Days of Our Lives has brought the frustration back to my life. I have to be as real as I can be with this review, I really don’t want to hold much back and give some of my honest feelings on the current standing of the show. Just when it had seemed like my hopes of the show continuing with solid stories (solid doesn’t mean the best, just solid.), we viewers had our patience tested with this short week of episodes.
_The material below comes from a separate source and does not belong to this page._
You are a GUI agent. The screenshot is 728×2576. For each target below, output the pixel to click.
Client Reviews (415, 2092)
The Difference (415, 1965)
Basically, I was happy that it was a short week of DAYS or else I would have pulled out my hair. With drama and rumors about NBC’s commitment to DAYS buzzing around lately, it’s unsettling to see the show continue to make the same mistakes over and over again. All of the issues I had this week boiled down to the most important about writing a character driven ensemble show – characterization! To fit a plot point, you can’t radically change a character’s personality and expect viewers not to notice. And in that same vein, you can’t destroy a once interesting character over time without damn good reason. If any of this negative buzz rings true to any degree, DAYS truly has to look at itself creatively, really look at itself and fix these issues so we can fight for the show together. Whether or not it’s in a dangerous position, we should all want DAYS to be the best DAYS it can be so that we can fight if we have to. No more excuses! But back to the theme of bad characterization, let’s get into some of this last weeks “highlights” or stories and characters that didn’t get me all the way upset (I’m looking at you, Nicole Walker!).
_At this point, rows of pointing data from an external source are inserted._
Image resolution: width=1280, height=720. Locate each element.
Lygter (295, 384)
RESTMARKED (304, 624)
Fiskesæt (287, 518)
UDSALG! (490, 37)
Week in Review for Days of Our Lives episodes airing January 2nd – 6th.
Sugar, No Spice
The timing of Paige Searcy leaving DAYS and Jade Michaels’ her character suddenly flipping in personality makes me wonder if that played a part in her exit. The character of Jade began as a firecracker and continued so up until a week ago, but then Christmas came around so the importance of family was driven in like a nail until Jade became someone entirely new. Searcy excelled with even the lukewarm material they gave her, filling the town’s troublemaker void with relative ease. There were many times she exhausted me as a viewer (that ridiculous cult story!) but that’s what someone of her character archetype should do. So why stick around if the role was no longer fun? Everyone in town seems afraid to misbehave these days, only wanting to cry about things when it gets too rough but Jade was supposed to be different. Now she’s Kayla’s sweet surrogate daughter who is a welcome part of her household after only two weeks. The conflict that had been building there was playing out so well, giving us that hard side of Kayla that we’d lost for years and just like that it was squashed.
Jade was meant to be this thorn in Kayla and Steve Johnson’s side, a problem big enough to even upset Joey Johnson’s extended family too. But the writing quickly turned fluffy and that should have clued viewers in to what would happen next with the young couple – wait, they’re dating again right? A severe cramp made Jade’s New Year celebrations with her new family take a sad turn. Even though her father had disowned her, Jade felt thankful to now be a part of a family only to have that cramp snowball into a miscarriage that severed her ties from said family. I can understand why the writers turned the Johnson-Michaels household into the beginnings of a new age Brady Bunch over the course of a few days, or at least I think I know why. How bad might it look for a girl to inexplicably lose her baby after being a total hell raiser, especially on a show where characters are blamed for actions they could not control by other more self-righteous characters. It can be really hard to gauge whether DAYS writers make these story decisions with social impact in mind or not at all. We really all hated Jade – loved to hate her or just outright hated her – but she was about to go through something traumatic, so we had to feel bad for her now or else it’d look bad.
My sympathy for Jade does not come because she’s suddenly a good girl that had something bad happen to her, it’s simply because something bad happened to her. Miscarriages happen to people of all sorts for all different reasons. Jade did not need a complete overhaul for viewers to feel for her though.
My only fear is that this is the Jade we’ll continue to get when pretty and wholesome looking Gabrielle Haugh steps into the role later this month. Jade could have easily disappeared from town given the fact that without the baby, she has no reason to stay with the Johnsons. Again, I don’t think she and Joey were even together at this point. Without that bit of spice the original Jade had, I can’t see the reason behind keeping a peripheral character like her on the canvas when so many important core characters need the story time. Also, did we really have to give Joey another reason to weep and get coddled by his parents?